Note how many lines of the material that follows include the string "computer", and state only that number.

- Data records:
- Opening Delimiter -

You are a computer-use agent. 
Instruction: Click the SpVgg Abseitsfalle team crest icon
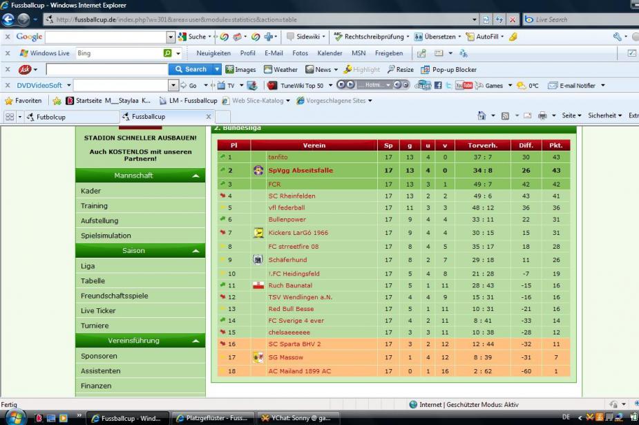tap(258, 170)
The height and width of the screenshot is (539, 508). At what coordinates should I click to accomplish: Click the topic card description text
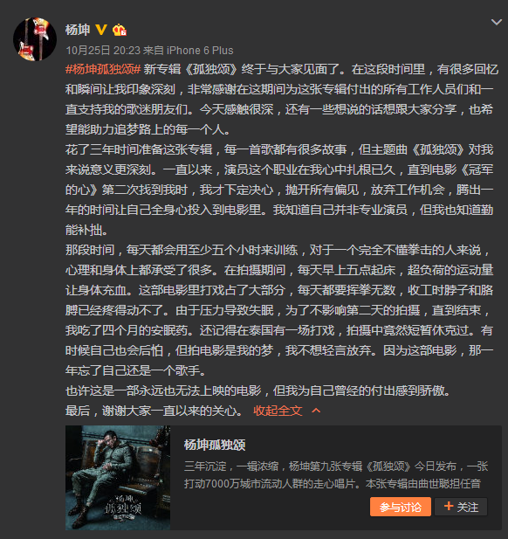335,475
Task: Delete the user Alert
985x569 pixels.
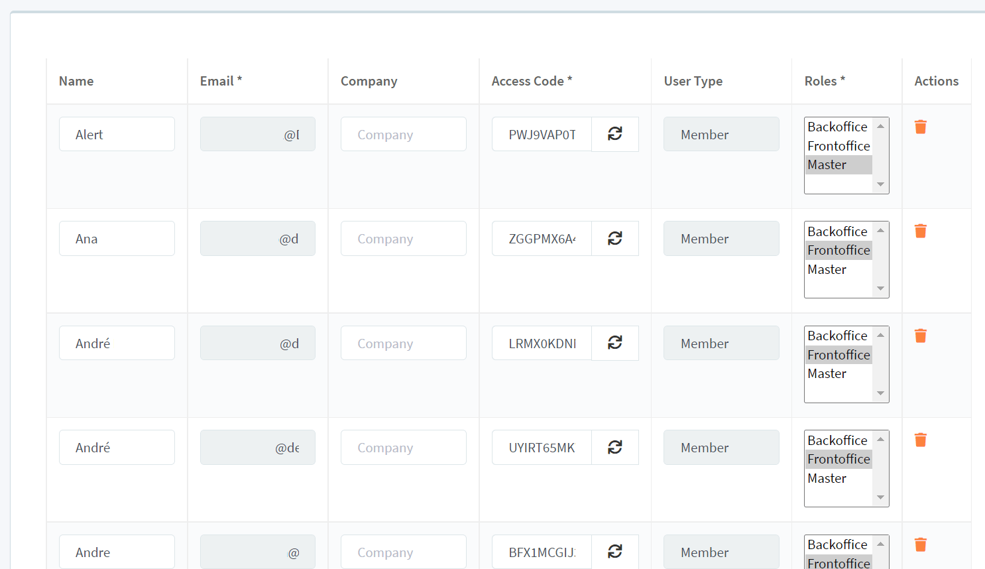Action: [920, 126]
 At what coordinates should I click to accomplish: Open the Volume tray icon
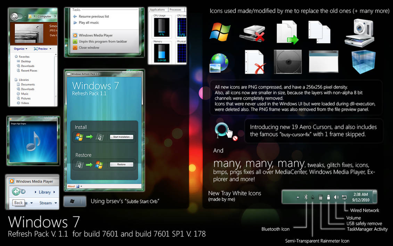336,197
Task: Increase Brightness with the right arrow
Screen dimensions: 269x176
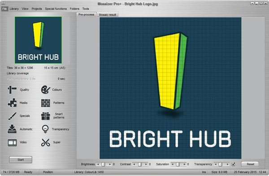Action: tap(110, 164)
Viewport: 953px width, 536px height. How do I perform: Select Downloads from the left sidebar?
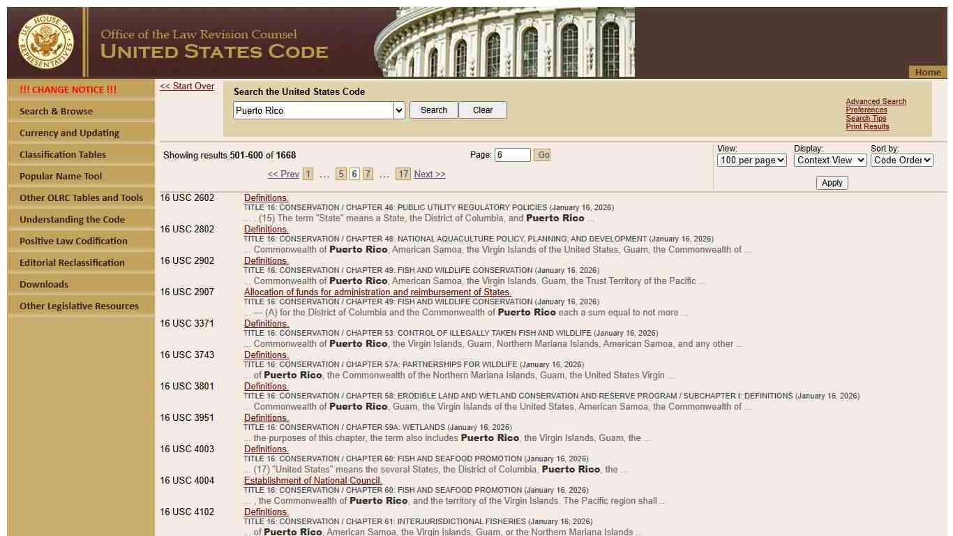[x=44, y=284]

- Closing Delimiter -
- Opening Delimiter -

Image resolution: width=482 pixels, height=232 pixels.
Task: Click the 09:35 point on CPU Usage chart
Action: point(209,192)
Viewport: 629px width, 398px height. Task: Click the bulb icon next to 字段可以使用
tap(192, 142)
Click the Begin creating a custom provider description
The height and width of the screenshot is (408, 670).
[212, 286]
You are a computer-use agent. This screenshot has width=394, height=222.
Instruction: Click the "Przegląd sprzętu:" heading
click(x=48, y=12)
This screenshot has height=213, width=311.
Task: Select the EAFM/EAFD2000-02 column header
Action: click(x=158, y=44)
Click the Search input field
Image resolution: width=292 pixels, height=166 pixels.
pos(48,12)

- Closing Delimiter -
- Opening Delimiter -

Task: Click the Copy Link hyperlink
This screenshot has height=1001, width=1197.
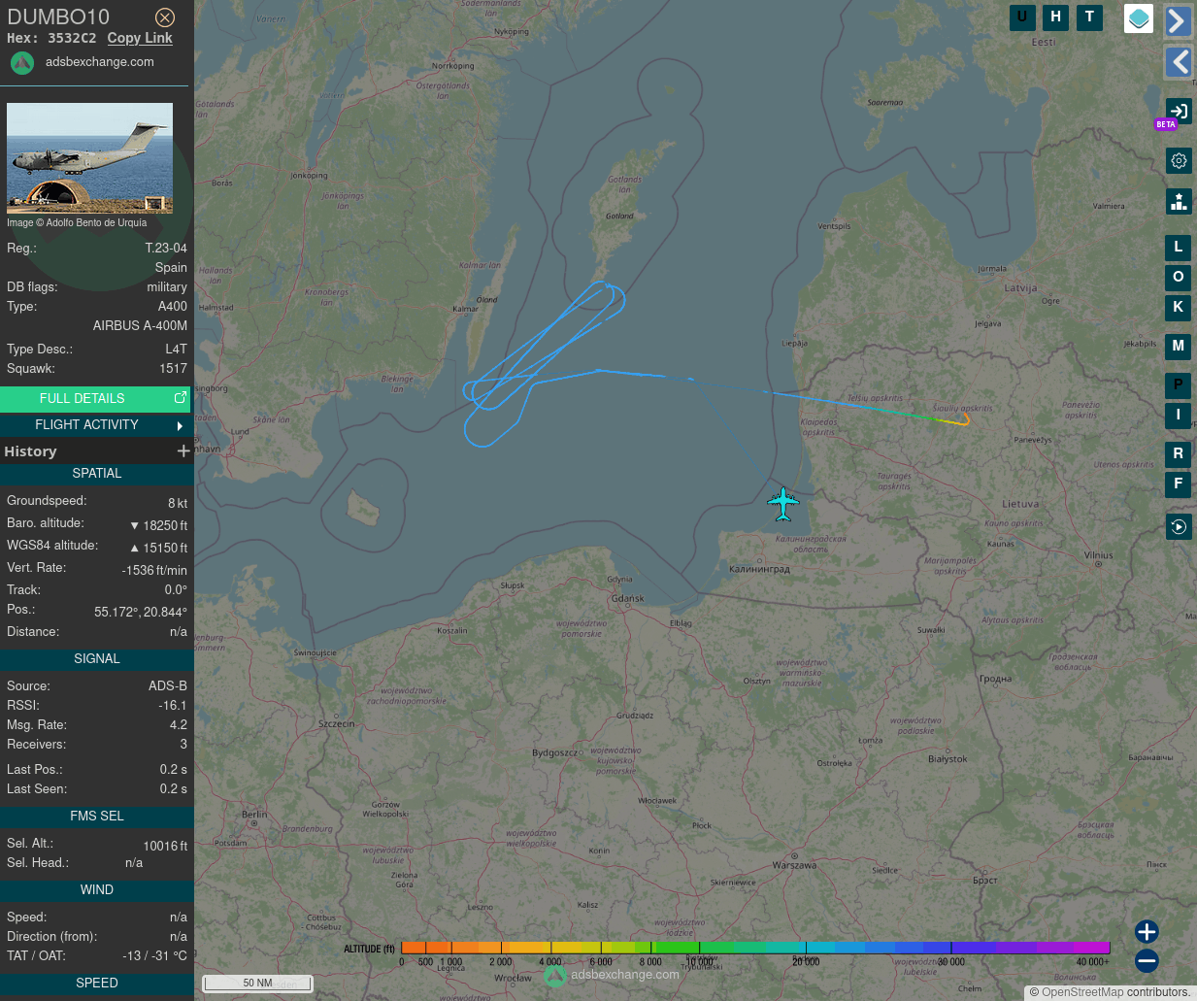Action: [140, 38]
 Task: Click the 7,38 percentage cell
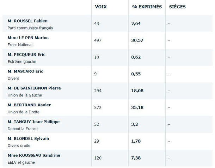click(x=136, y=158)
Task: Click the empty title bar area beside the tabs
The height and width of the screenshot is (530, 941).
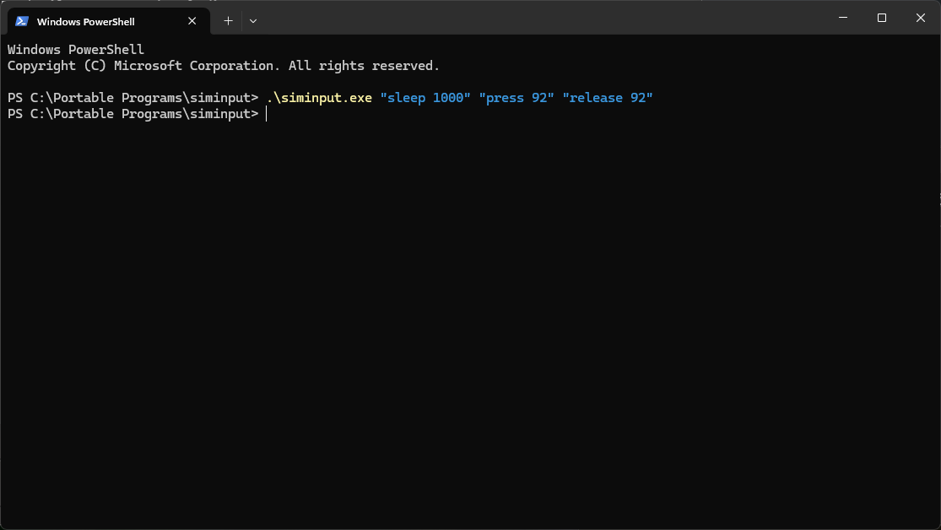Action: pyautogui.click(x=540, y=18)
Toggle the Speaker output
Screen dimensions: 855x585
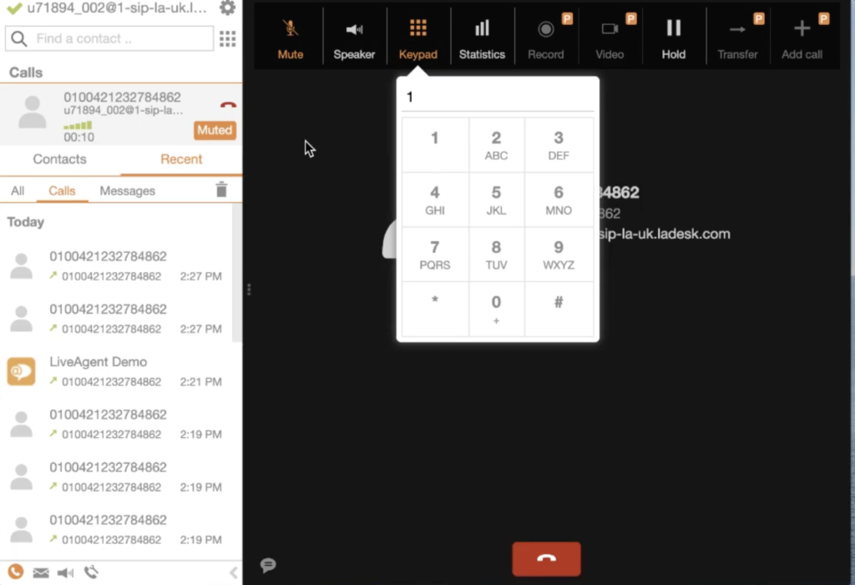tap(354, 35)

- Closing Delimiter -

- Response area:
2